Hurray! That must have been a lot of sweat and hard work. Thank you!


#12

Sounds like we’ve been slashdotted.


#13

Hi,
Is https://www.haiku-os.org/ related to the outage? It is back up now, but I still cannot receive an account verify message from it.


#14

Is the update server still affected? It goes to 68% downloading a package then connection dies.


#15

I looks like that both the Haiku and the Haikuports repositories are offline (November 15th, 11.12 GMT).
Am I correct?


#16

I just updated from beta1 to nightly. Servers are up, everything went smoothly.


#17

Thank you. I confirm that all runs smoothly now. Perhaps it was a temporary glitch.


#18

Please keep me posted if anyone sees any problems at this point. I’m pretty confident we are back at 100%.
I’ve implemented some basic (really generous) http/https rate limiting due to script-kiddies scanning our web services.

We are having some issues with the discuss.haiku-os.org container not reliably starting… I plan on digging into this as time presents itself.

For networking issues, i’ve seen one git push be successful, but hang-up on the client… this could be a Gerrit issue though and not our actual fault.

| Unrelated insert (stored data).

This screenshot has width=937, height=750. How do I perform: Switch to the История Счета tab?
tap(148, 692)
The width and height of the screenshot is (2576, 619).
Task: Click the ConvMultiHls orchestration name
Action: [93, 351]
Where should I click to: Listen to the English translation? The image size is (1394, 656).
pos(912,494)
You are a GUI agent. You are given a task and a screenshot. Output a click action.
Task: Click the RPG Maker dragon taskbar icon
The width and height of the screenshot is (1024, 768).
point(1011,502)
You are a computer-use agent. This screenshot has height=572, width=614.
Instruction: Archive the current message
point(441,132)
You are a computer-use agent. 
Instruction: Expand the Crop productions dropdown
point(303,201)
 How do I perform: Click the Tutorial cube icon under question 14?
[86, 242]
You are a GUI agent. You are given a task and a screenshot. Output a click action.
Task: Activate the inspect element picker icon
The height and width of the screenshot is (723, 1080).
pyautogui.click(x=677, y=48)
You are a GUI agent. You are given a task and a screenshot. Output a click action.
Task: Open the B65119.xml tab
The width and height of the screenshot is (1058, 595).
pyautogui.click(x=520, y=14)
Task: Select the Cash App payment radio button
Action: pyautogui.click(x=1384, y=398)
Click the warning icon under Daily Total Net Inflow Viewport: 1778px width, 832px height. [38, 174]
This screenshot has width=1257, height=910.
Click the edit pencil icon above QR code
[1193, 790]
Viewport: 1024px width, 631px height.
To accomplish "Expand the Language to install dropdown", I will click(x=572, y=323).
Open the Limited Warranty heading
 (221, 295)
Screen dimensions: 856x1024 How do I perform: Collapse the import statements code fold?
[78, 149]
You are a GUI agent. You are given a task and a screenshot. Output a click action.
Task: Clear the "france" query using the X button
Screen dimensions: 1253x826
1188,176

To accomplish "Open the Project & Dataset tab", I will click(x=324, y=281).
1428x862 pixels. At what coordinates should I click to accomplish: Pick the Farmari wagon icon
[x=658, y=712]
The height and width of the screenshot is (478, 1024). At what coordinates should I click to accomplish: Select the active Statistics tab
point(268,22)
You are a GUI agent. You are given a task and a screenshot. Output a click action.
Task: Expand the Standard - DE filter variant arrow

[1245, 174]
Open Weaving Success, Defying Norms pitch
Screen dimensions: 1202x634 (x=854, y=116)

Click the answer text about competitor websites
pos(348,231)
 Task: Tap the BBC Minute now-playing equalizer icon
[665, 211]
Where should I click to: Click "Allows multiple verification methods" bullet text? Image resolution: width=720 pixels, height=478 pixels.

I’m sorry for all of the downtime this year, we’re going through a lot of growing pains. We’re trying to balance reliable infrastructure we can do maintenance on while not spending a ton of cash. The solution historically was to “not touch it, it’s working”, but that really isn’t a healthy long-term strategy. While the new infrastructure isn’t perfect, it offers us a lot more flexibility in the event of a server getting trashed… we also have instant KVM/ILO access to the server which I feel will help us out a lot.

As we grow, we also have the option now to purchase a second server to do more of an active/passive configuration with the new iSCSI storage attachment… but we opted to not take on the extra cost (yet). At the moment on online.net we’re paying ~89eur/mo. This is a pretty big jump from the 39eur/mo we paid Hetzner, but it gives us more growth options with fewer technical hurdles. Network performance has also greatly improved to areas outside of the EU as a bonus.

On the bright side, through all of these major issues, we didn’t lose any data :slight_smile:. Backups are important kids, stay in school.


#19

… and on the heels of this comment we had a massive slowdown across the board a few minutes ago.

Luckily, it was just a silly mistake on my part. I was doing disk performance tests pre-go-live and left the vm.dirty_bytes at 32MiB. (vs the standard ratio of 30% or 9.8GiB)

I was running a backup and killed our I/O. Things back to normal and shouldn’t happen again.


#21

Are the haikuports builders up? At least the build masters don’t see them available.
“all builders lost”